Integrate with AWS S3 to perform automated content classification on your data buckets

What this integration does:

Performs content scanning on objects in an S3 Bucket to detect and map the types of data that are stored inside of it.

The integration supports scanning and identifying data types inside many different file and document types. For more information see below.

 

Before you start, make sure you have:

  • Access to Mine PrivacyOps account with a plan that supports Data Mapping
  • Access to your Amazon AWS account with permissions to manage IAM identities.

 

Setting up

On your AWS account:

  1. Go to IAM -> Users -> Add New Users
  2. Type "mine-privacy-ops" as the name, select "Access Key" and click Next
  3. Select "Attach existing policies directly" and type s3 on the search.
  4. Select AmazonS3ReadOnlyAccess and click Next
  5. On the tags page, leave it empty and click Next
  6. Click Create User
  7. Copy and paste the Access Key ID and Secret access key from this page to Mine PrivacyOps

 

On your Mine Privacy Ops account:

  1. Login to the account at https://portal.saymine.com and click Data Inventory -> Data Sources -> Add Data Source
  2. Select Amazon AWS S3 from the list and click Add
  3. Click the system from the list to open the settings page and select "Integration"
  4. Paste the Access Key ID and Secret Access Key from the previous part.
  5. Type the name of the bucket you would like to scan under Bucket Name
  6. Click Test your integration.

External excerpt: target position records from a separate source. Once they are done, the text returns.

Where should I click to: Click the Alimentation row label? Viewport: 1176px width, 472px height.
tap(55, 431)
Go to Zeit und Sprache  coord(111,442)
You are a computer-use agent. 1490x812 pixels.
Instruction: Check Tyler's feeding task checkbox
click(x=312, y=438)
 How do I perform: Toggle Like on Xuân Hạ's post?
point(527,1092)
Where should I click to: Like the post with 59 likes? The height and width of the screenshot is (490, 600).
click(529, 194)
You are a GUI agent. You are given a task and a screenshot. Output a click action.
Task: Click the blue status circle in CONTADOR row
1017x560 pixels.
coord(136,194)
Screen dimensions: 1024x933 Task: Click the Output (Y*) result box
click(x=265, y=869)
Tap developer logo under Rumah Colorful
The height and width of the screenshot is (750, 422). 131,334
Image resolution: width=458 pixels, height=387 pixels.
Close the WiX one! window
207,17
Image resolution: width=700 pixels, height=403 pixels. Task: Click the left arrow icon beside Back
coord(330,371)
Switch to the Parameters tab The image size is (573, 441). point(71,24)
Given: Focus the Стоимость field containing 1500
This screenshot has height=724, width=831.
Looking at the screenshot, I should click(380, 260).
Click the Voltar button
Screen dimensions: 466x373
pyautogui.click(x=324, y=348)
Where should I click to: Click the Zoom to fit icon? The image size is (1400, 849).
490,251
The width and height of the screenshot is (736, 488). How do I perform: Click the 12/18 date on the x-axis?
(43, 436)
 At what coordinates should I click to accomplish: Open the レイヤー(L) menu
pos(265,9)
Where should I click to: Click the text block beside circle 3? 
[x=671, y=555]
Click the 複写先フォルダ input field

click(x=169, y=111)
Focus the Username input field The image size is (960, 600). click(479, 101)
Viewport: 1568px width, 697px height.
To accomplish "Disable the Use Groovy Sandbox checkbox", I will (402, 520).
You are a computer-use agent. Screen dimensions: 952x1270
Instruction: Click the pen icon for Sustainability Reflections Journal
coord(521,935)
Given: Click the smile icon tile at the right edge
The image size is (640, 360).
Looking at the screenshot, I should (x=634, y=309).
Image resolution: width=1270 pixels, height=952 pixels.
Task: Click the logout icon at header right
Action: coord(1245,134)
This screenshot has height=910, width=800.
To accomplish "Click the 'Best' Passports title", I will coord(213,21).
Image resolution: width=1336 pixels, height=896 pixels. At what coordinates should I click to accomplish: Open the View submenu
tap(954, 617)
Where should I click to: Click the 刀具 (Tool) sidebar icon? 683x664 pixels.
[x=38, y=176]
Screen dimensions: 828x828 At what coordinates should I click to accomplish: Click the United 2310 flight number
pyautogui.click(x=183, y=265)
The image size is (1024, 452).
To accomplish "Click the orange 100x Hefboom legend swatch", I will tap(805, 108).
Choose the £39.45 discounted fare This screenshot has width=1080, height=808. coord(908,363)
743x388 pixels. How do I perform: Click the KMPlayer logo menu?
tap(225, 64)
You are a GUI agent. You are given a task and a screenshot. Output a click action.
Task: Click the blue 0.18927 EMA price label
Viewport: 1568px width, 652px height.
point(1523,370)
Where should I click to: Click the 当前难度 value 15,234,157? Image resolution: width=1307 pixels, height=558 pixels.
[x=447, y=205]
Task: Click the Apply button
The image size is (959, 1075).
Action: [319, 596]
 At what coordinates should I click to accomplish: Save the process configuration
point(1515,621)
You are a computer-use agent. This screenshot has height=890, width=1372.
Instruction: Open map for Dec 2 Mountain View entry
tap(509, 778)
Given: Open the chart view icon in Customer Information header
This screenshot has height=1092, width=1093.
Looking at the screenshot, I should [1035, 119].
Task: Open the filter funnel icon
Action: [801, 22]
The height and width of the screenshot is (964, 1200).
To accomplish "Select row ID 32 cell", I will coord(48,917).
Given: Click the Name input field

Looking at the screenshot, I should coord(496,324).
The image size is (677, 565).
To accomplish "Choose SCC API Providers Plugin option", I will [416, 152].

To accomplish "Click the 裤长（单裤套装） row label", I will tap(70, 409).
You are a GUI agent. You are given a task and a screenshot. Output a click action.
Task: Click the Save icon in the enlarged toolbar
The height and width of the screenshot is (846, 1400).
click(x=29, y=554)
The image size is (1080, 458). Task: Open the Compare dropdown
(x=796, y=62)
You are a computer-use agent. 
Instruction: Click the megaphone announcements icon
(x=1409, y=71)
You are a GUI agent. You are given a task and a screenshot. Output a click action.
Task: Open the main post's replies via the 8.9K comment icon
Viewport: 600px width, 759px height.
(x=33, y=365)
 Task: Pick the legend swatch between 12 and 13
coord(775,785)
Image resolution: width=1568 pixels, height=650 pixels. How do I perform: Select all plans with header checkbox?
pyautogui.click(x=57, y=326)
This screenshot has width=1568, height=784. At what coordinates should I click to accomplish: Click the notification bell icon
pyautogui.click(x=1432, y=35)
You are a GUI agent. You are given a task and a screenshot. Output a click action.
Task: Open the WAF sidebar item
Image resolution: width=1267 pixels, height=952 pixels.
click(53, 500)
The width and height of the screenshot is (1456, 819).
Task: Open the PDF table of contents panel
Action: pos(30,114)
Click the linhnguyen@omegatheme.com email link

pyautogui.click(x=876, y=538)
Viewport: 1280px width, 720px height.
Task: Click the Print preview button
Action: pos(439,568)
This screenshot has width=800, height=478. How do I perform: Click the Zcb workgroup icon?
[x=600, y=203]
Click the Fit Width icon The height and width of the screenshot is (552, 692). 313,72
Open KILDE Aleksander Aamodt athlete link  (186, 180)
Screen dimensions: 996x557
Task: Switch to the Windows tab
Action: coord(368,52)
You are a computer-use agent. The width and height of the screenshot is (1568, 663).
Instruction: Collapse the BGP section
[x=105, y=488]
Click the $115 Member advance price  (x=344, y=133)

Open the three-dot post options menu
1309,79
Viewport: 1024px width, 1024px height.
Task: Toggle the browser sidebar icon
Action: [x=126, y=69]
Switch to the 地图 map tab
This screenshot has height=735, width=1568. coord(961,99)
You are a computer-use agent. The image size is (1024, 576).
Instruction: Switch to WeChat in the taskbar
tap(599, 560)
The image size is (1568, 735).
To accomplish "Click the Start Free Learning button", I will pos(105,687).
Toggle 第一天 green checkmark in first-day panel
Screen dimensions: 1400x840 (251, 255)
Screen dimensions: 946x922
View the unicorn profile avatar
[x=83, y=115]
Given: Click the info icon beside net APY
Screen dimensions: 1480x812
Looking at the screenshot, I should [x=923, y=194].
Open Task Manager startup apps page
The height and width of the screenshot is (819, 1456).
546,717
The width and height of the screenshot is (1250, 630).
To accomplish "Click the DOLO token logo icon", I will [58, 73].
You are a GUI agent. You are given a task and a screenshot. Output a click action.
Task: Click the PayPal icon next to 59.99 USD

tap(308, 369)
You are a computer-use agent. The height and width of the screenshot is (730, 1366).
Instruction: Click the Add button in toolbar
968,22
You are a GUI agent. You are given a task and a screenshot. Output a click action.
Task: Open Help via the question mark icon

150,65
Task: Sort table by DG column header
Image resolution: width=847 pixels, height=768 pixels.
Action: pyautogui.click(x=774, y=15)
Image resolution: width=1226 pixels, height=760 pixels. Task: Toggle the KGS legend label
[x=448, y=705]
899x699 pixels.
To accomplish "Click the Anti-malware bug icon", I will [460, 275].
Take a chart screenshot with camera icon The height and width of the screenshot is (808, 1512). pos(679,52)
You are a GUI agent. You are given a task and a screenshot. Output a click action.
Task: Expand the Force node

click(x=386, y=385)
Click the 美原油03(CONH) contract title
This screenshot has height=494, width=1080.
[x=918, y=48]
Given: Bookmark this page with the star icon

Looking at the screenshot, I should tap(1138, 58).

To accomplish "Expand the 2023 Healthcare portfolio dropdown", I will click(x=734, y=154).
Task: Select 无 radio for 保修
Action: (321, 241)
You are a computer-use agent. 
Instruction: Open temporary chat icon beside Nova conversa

If you got a success message, click Save
  7. If you would like to add more buckets, simply click the "+ Create Instance" link at the bottom and type in another bucket name. You can reuse the same Key secret & ID.

 

Supported File Types

Mine's content classification supports the following file types by extracting text from the files and performing classification:

  1. Apache Avro (.avro) - There are limits on maximum block size, file size, number of columns etc.
  2. .csv .tsv
  3. PDF - File size limit: 30MB
  4. Textual files
  5. Microsoft Word - File size limit: 30MB
  6. Microsoft Excel - File size limit: 30MB
  7. Microsoft Powerpoint - File size limit: 30MB
Note: Encrypted buckets are supported.
Other file types not listed are not supported, including:
  1. Archives - are not supported.
  2. Image files (with OCR) - not yet supported, although it is planned.
 

Limitations

  1. "Requestor pays" buckets are not supported.
  2. Compressed objects (gzip) are not currently supported.
  3. The system supports scanning multiple buckets. If the number of buckets is very large - that’s not currently supported.